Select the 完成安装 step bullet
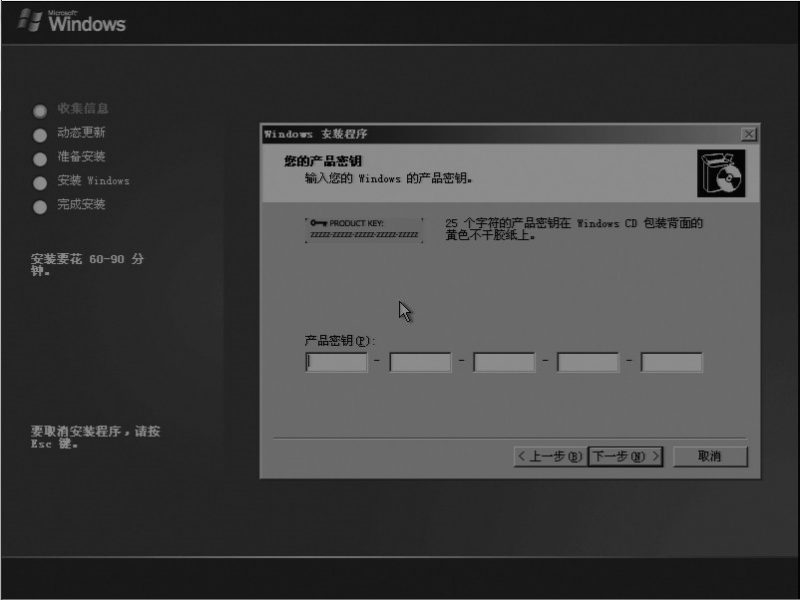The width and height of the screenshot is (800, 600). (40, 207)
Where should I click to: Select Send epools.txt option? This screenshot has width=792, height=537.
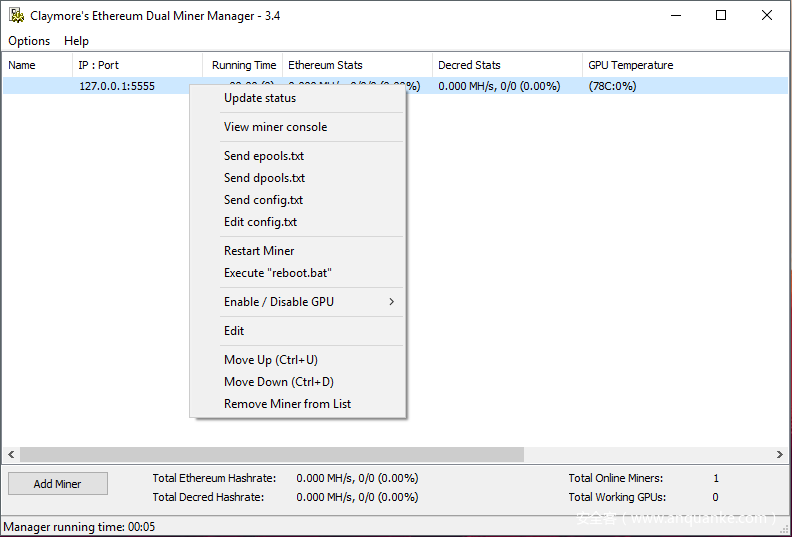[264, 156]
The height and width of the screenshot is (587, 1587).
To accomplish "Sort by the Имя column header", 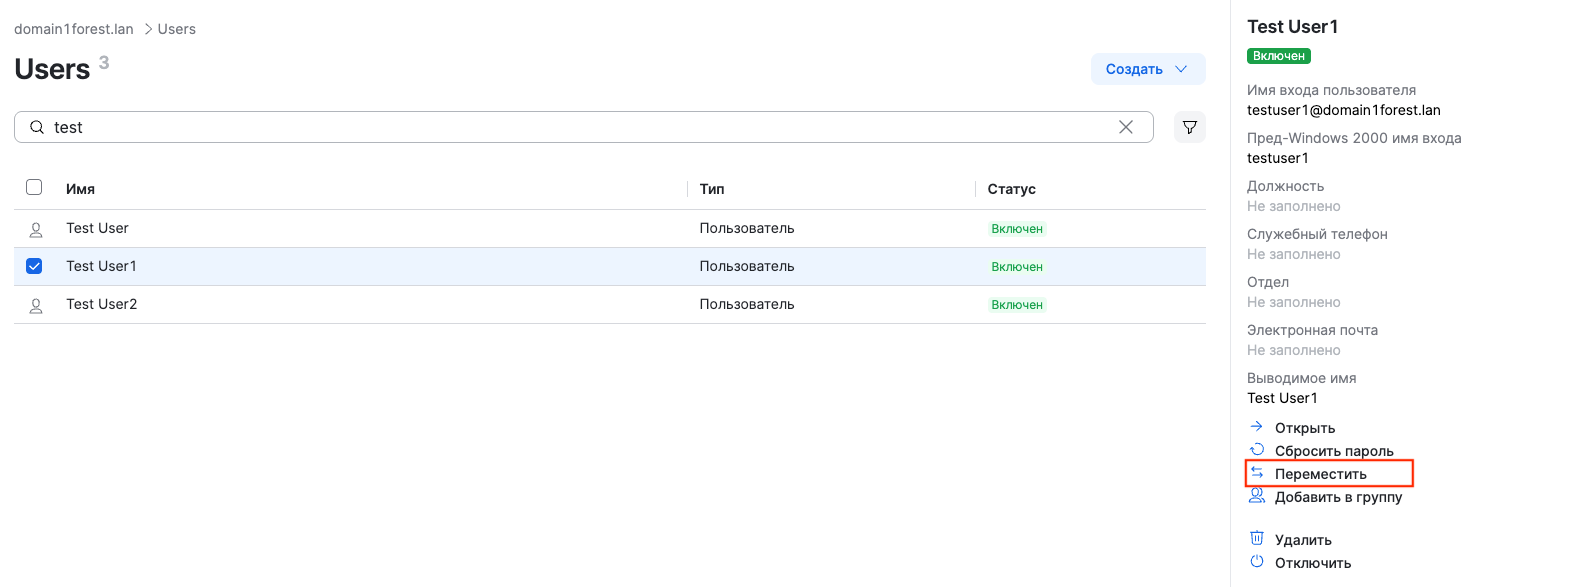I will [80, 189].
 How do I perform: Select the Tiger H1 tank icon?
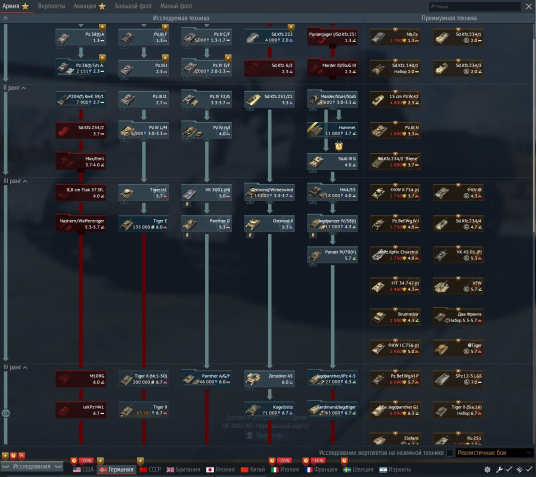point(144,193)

⁂

Activity → Copy exactly, and copy nothing else: the lines from the start of the data above through the line that holds "The height and". The pictures stay out.

Task solution →
Select the 完成安装 step bullet
The width and height of the screenshot is (800, 600). (40, 207)
Where should I click to: Select Send epools.txt option? This screenshot has width=792, height=537.
[264, 156]
The height and width of the screenshot is (587, 1587).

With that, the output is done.